• **Input records**

---------------

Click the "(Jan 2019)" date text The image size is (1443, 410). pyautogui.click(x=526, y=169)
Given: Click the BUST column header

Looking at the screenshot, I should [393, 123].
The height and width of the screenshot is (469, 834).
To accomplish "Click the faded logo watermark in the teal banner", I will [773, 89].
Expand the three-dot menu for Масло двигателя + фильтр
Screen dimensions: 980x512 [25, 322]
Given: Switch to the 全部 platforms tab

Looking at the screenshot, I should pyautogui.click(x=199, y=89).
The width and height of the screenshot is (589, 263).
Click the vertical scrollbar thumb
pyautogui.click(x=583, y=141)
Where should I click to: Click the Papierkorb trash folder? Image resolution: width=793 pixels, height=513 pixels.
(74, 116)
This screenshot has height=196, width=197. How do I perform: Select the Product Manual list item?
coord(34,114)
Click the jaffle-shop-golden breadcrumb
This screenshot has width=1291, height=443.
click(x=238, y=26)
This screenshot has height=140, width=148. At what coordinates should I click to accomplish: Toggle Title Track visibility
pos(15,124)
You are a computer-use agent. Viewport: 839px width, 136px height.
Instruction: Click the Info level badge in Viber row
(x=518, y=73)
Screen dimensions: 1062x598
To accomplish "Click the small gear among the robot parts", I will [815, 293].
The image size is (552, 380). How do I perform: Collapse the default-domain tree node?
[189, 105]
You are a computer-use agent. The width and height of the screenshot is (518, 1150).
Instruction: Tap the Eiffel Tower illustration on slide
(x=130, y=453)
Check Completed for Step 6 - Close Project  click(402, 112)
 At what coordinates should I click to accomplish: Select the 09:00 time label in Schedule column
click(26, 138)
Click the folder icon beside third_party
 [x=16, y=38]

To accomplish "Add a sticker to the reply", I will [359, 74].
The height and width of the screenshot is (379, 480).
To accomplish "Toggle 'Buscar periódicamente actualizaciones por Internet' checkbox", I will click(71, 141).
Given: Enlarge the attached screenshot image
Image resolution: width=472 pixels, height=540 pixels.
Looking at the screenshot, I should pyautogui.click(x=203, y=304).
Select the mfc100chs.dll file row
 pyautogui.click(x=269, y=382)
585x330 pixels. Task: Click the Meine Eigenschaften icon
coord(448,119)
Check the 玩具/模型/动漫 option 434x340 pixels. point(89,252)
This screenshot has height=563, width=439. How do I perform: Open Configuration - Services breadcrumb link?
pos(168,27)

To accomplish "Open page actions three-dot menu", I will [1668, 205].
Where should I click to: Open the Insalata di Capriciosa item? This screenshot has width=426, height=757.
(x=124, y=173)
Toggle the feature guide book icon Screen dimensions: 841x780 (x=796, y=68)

---------------

• **What to produce**
For the string "computer", give the number of lines in the entries that contain it, with no other words.

• **Response area**
2